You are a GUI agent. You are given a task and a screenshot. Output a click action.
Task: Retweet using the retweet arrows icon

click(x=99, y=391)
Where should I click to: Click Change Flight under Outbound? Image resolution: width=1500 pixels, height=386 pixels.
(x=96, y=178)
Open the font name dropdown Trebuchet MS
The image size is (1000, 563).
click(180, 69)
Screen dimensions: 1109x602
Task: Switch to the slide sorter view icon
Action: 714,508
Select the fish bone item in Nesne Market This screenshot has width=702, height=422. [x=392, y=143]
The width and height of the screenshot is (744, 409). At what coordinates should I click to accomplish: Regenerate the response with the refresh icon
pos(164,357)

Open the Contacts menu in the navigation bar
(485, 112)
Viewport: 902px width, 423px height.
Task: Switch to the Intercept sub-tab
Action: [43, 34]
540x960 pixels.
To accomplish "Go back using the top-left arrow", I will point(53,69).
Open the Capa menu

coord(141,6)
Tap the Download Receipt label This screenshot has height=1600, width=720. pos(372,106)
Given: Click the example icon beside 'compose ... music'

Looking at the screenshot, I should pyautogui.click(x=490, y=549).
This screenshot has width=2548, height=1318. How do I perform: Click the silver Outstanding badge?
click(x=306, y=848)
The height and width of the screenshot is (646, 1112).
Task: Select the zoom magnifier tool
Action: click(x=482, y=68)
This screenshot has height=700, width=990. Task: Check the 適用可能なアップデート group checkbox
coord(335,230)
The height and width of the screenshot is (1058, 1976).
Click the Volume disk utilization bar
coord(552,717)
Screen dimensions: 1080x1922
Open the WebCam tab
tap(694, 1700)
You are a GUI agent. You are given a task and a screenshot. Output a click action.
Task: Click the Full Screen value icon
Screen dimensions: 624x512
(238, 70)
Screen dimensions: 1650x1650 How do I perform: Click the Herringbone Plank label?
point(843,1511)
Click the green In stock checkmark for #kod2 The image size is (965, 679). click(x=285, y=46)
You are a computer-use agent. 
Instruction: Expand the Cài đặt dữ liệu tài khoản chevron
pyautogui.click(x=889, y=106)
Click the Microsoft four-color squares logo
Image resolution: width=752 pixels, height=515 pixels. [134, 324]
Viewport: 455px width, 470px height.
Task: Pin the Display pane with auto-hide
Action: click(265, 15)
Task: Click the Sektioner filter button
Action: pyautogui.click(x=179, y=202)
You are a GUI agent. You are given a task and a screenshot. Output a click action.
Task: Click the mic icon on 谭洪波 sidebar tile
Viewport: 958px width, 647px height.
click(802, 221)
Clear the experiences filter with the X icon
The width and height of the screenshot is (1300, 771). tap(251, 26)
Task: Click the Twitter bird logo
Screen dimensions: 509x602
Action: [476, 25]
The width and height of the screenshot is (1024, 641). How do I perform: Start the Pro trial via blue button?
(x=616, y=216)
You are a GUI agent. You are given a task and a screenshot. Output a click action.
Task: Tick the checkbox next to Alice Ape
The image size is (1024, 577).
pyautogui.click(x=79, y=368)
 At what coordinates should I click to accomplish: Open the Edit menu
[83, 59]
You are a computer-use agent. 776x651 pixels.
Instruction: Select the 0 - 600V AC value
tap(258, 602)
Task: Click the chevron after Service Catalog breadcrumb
□ □ □
## [Task details]
With no line skipped, copy the entries exactly as written.

## [Written answer]
You are a GUI agent. You are given a task and a screenshot. Output a click action.
Task: Retweet using the retweet arrows icon

click(x=99, y=391)
Where should I click to: Click Change Flight under Outbound? Image resolution: width=1500 pixels, height=386 pixels.
(x=96, y=178)
Open the font name dropdown Trebuchet MS
The image size is (1000, 563).
click(180, 69)
Screen dimensions: 1109x602
Task: Switch to the slide sorter view icon
Action: 714,508
Select the fish bone item in Nesne Market This screenshot has width=702, height=422. [x=392, y=143]
The width and height of the screenshot is (744, 409). At what coordinates should I click to accomplish: Regenerate the response with the refresh icon
pos(164,357)

Open the Contacts menu in the navigation bar
(485, 112)
Viewport: 902px width, 423px height.
Task: Switch to the Intercept sub-tab
Action: [43, 34]
540x960 pixels.
To accomplish "Go back using the top-left arrow", I will point(53,69).
Open the Capa menu

coord(141,6)
Tap the Download Receipt label This screenshot has height=1600, width=720. pos(372,106)
Given: Click the example icon beside 'compose ... music'

Looking at the screenshot, I should pyautogui.click(x=490, y=549).
This screenshot has width=2548, height=1318. How do I perform: Click the silver Outstanding badge?
click(x=306, y=848)
The height and width of the screenshot is (646, 1112).
Task: Select the zoom magnifier tool
Action: click(x=482, y=68)
This screenshot has height=700, width=990. Task: Check the 適用可能なアップデート group checkbox
coord(335,230)
The height and width of the screenshot is (1058, 1976).
Click the Volume disk utilization bar
coord(552,717)
Screen dimensions: 1080x1922
Open the WebCam tab
tap(694, 1700)
You are a GUI agent. You are given a task and a screenshot. Output a click action.
Task: Click the Full Screen value icon
Screen dimensions: 624x512
(238, 70)
Screen dimensions: 1650x1650 How do I perform: Click the Herringbone Plank label?
point(843,1511)
Click the green In stock checkmark for #kod2 The image size is (965, 679). click(x=285, y=46)
You are a computer-use agent. 
Instruction: Expand the Cài đặt dữ liệu tài khoản chevron
pyautogui.click(x=889, y=106)
Click the Microsoft four-color squares logo
Image resolution: width=752 pixels, height=515 pixels. [134, 324]
Viewport: 455px width, 470px height.
Task: Pin the Display pane with auto-hide
Action: click(265, 15)
Task: Click the Sektioner filter button
Action: pyautogui.click(x=179, y=202)
You are a GUI agent. You are given a task and a screenshot. Output a click action.
Task: Click the mic icon on 谭洪波 sidebar tile
Viewport: 958px width, 647px height.
click(802, 221)
Clear the experiences filter with the X icon
The width and height of the screenshot is (1300, 771). tap(251, 26)
Task: Click the Twitter bird logo
Screen dimensions: 509x602
Action: [476, 25]
The width and height of the screenshot is (1024, 641). How do I perform: Start the Pro trial via blue button?
(x=616, y=216)
You are a GUI agent. You are given a task and a screenshot. Output a click action.
Task: Tick the checkbox next to Alice Ape
The image size is (1024, 577).
pyautogui.click(x=79, y=368)
 At what coordinates should I click to accomplish: Open the Edit menu
[83, 59]
You are a computer-use agent. 776x651 pixels.
Instruction: Select the 0 - 600V AC value
tap(258, 602)
Task: Click the chevron after Service Catalog breadcrumb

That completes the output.